Am gestrigen Verhandlungstag spielt erneut jene Dienstanweisung vom April 2007 eine zentrale Rolle, in der Alfred Dänzer als Klinikum-Geschäftsführer die Zuständigkeit für Medizinprodukte im Sinne des Gesetzes mit konkreten Pflichtbeschreibungen an die Abteilung Technik übertragen hat – einschließlich Anschaffung von Geräten und deren regelmäßiger Wartung. Bei seiner ersten Befragung hat der Technikleiter angegeben, eine solche Anweisung nicht zu kennen.
Bei seiner zweiten Zeugenladung am Dienstag bestätigt er zwar, dass er das Dokument mit seinem Unterschriftskürzel abgezeichnet hat – gleichwohl kann sich der pensionierte Architekt nicht mehr daran erinnern, für den regelmäßigen Spezial-TÜV (Validierung) aller Steri-Maschinen, auch der dezentralen Reinigungs- und Desinfektionsgeräten in den OP-Bereichen, zuständig gewesen zu sein. Der Vorsitzende Richter reagiert überrascht und erklärt, sich ein weiteres Mal an den im Klinikum gern hin und her geschobenen „Schwarzen Peter“ erinnert zu fühlen, von dem der frühere Chef für Unternehmensentwicklung gesprochen hat.
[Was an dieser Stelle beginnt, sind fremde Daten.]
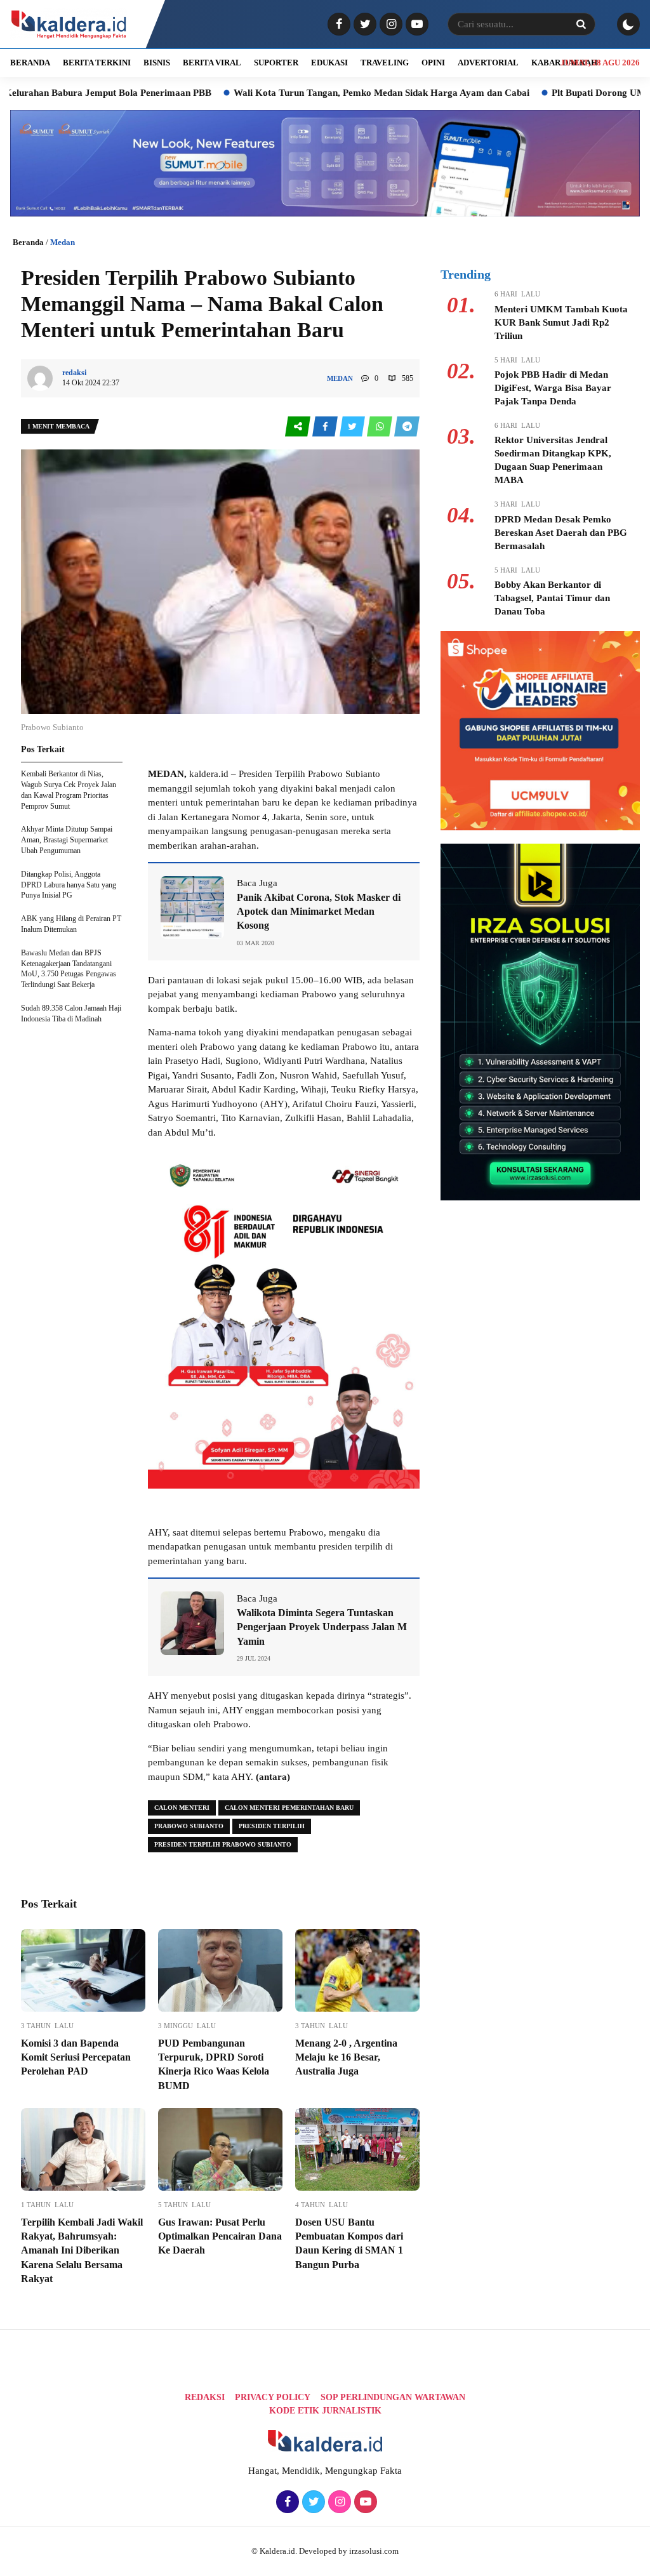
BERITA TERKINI (97, 62)
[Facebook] (337, 25)
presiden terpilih (272, 1825)
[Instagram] (389, 25)
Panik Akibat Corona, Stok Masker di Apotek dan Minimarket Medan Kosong (319, 911)
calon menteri (181, 1807)
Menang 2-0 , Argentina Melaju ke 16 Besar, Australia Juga (346, 2057)
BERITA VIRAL (212, 62)
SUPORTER (276, 62)
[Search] (581, 24)
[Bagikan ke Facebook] (326, 427)
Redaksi (205, 2397)
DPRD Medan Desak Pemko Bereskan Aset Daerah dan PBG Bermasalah (560, 532)
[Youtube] (415, 25)
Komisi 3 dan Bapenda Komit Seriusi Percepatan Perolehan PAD (76, 2057)
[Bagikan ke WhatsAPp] (380, 427)
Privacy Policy (272, 2397)
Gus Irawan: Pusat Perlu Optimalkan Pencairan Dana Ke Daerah (220, 2236)
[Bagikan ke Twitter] (353, 427)
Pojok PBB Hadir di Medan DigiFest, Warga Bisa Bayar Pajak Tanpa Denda (552, 387)
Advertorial (488, 62)
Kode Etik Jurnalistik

Nach der Mittagspause berichtet der Leiter der einstigen Kripo-Ermittlungsgruppe Karlsruhe über die Zusammenarbeit mit der Mannheimer Staatsanwaltschaft und dem Regierungspräsidium als fachliche Kontrollbehörde für Medizinprodukte. Der Kripobeamte schildert, dass an der Klinikum-Durchsuchung vor sechseinhalb Jahren mit kistenweisen Beschlagnahmungen um die 150 Polizisten, auch einige Staatsanwälte, beteiligt waren. Danach habe ein zwölfköpfiges Team sechs Monate lang intensiv ermittelt und Material zur Ende 2017 vorgelegten Anklage geliefert. Der Prozess wird am Donnerstag, 15. April, 9.30 Uhr, in L 2,12-13 fortgesetzt.